--- PROBLEM DETAILS ---
Copy out the entries from the line containing "What do you see at coordinates (1002, 52)" through the line containing "I want to click on filter-bar: Filter: Policy", both of those lines included, with no changes.

--- TASK INPUT ---
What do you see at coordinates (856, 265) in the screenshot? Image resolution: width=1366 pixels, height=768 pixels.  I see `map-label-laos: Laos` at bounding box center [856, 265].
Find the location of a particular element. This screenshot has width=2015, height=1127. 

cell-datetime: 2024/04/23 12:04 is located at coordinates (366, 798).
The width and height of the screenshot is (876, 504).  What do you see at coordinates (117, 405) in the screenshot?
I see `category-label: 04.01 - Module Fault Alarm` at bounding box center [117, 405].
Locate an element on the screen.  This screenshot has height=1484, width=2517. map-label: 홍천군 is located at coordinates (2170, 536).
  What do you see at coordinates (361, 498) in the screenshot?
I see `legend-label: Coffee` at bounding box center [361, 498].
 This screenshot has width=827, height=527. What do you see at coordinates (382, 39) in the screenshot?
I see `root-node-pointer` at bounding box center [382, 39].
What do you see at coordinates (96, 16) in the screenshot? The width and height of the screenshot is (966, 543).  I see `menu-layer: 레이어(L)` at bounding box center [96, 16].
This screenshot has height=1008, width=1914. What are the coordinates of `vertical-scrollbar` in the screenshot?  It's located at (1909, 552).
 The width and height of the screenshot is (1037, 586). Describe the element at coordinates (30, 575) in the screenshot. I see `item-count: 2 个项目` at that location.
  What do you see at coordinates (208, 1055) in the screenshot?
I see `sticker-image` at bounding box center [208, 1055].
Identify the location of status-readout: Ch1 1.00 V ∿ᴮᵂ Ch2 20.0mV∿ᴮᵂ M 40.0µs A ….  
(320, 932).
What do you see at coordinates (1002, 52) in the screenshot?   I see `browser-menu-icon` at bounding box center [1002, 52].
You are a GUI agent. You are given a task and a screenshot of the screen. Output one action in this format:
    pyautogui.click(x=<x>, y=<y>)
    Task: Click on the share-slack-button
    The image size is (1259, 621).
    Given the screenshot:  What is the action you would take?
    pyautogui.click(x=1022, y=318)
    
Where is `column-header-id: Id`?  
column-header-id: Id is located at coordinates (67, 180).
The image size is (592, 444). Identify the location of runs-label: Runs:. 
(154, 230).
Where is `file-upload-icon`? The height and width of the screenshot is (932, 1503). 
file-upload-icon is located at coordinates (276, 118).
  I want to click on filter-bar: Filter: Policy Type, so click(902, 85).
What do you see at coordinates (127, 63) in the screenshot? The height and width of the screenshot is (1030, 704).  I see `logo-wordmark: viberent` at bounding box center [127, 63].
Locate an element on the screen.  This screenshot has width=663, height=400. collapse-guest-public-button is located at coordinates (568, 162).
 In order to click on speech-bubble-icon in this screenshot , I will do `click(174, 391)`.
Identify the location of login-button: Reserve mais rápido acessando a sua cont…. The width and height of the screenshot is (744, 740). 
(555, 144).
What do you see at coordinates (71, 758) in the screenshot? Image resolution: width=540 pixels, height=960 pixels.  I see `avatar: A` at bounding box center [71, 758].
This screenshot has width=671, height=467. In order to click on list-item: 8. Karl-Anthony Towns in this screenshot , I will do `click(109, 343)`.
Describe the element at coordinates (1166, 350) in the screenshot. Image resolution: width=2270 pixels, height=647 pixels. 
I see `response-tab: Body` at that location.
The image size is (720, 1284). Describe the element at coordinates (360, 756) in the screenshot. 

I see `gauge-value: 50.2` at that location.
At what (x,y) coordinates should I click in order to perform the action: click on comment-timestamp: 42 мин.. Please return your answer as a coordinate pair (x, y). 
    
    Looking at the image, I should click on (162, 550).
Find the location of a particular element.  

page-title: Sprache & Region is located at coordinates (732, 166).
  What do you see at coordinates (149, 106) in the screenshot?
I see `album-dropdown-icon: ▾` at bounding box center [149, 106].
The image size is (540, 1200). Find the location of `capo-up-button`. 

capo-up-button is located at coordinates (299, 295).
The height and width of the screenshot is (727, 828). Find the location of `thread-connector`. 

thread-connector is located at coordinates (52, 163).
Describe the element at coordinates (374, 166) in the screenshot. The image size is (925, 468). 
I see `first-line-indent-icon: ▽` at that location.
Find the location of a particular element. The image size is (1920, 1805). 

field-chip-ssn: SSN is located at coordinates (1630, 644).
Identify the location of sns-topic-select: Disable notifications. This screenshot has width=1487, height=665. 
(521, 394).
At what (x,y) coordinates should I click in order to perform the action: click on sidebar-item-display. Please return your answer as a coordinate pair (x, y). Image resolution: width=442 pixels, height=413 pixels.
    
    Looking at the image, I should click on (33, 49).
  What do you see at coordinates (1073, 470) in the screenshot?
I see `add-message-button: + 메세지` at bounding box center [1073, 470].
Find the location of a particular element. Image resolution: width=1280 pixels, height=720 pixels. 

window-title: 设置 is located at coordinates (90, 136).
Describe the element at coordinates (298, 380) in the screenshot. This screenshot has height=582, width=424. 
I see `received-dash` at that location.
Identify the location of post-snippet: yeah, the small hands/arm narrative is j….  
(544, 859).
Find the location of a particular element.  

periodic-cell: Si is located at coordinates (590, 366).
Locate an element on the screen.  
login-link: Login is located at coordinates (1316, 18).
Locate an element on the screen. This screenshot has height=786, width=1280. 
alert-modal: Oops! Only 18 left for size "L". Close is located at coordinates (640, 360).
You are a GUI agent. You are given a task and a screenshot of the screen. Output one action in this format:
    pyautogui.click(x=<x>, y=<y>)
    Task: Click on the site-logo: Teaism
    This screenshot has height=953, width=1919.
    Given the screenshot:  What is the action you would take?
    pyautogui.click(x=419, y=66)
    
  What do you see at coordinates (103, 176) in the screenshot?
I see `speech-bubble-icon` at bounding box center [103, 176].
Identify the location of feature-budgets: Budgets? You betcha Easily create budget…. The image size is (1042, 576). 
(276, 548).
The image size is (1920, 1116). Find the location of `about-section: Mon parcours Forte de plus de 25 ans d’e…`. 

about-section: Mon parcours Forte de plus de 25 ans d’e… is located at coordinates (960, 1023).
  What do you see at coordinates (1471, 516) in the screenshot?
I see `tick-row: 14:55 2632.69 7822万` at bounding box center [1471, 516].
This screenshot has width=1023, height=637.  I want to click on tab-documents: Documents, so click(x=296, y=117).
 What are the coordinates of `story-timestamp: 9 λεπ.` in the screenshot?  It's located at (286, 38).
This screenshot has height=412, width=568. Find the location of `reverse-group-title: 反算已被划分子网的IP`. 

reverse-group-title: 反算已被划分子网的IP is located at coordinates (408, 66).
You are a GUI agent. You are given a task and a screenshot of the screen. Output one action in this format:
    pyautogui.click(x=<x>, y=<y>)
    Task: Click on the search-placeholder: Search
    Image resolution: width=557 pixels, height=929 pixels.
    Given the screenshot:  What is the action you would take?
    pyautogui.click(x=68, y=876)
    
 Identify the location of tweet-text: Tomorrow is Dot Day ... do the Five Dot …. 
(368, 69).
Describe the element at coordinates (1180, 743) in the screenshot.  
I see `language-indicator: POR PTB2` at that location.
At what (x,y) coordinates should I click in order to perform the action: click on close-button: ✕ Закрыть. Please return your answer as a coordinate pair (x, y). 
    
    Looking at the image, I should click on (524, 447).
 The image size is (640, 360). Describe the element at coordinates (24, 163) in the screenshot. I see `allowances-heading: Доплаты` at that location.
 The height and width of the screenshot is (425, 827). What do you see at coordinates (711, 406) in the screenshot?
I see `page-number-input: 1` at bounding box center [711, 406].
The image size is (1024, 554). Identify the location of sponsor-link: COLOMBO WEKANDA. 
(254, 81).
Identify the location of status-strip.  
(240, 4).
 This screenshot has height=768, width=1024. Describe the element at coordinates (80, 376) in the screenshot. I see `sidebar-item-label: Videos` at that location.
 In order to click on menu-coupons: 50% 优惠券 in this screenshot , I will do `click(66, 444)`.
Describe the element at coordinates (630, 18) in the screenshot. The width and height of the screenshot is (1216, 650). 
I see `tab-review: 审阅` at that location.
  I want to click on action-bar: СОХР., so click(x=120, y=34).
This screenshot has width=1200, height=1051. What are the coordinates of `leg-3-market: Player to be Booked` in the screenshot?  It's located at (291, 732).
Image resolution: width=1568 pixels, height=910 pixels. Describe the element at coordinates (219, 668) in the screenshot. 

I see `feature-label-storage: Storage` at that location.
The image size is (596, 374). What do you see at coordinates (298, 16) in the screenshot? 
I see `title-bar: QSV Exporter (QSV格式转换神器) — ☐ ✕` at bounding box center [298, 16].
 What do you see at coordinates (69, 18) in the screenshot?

--- TASK RESPONSE ---
What do you see at coordinates (1002, 52) in the screenshot?   I see `browser-menu-icon` at bounding box center [1002, 52].
You are a GUI agent. You are given a task and a screenshot of the screen. Output one action in this format:
    pyautogui.click(x=<x>, y=<y>)
    Task: Click on the share-slack-button
    The image size is (1259, 621).
    Given the screenshot:  What is the action you would take?
    pyautogui.click(x=1022, y=318)
    
Where is `column-header-id: Id`?  
column-header-id: Id is located at coordinates (67, 180).
The image size is (592, 444). Identify the location of runs-label: Runs:. 
(154, 230).
Where is `file-upload-icon`? The height and width of the screenshot is (932, 1503). 
file-upload-icon is located at coordinates (276, 118).
  I want to click on filter-bar: Filter: Policy Type, so click(902, 85).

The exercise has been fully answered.